I'm also reading here that the guy didn't actually say they're "broke". Which is good, because I'd choke if I heard about a volunteer project with no expenses crying elephant tears over only 40k.
Re:Well ... (Score:4, Insightful)
Most people I know well who use linux run Debian sarge, or a hybrid system, including me. (That's about four or five people.) It still works great for a personal workstation and whatever the label, it is relatively stable compared with some other distros.
Support isn't an issue because it's a personal workstation in a distro that's realisically aimed at people who have some level of technical competancy to manage their systems and resolve problems from time to time. If you can deal with the package maintainers and the upstream developers, let alone post the odd question in a forum, you're still getting large amounts of unofficial support that (in most cases) beats anything official.

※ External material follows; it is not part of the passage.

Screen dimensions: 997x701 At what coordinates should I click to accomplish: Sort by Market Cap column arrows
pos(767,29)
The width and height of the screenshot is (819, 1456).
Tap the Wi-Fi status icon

The installer isn't an issue because, for me at least, it's already installed... and the unofficial Debian installer (in sarge) is still quite reasonable if it isn't perfect.
As another response said, I really don't get this attitude. Debian might not be the best distro for you, or "stable" Debian might not be the best distro for you, and there are certainly some policies that may need reviewing for the future.
Claiming it's going to die, however, just because you personally and friends in your local community see no use for it, is silly. Sarge is still a perfectly workable and mostly up-to-date distro for a lot of people, even if it's somehow trendy on slashdot to bash the project right now. For many, including myself, making it officially stable is irrelevant. All that will do from my perspective is allow for some new packages to flood into testing and unstable.
Save the money! (Score:5, Funny)
They should save it up. At 2% interest, they'll double their money by the next release.
Truth be told... (Score:3, Interesting)
I think it would be better if they set their developers to specific tasks for the betterment of their distrobution with that money than simply hold on to it and wait for that eventual rainy day though.
Re:Truth be told... (Score:2, Insightful)
"I hardly think they should be holding more than a couple grand on hand, but it does make sense to have a cache of sorts for when any hardware issues arise."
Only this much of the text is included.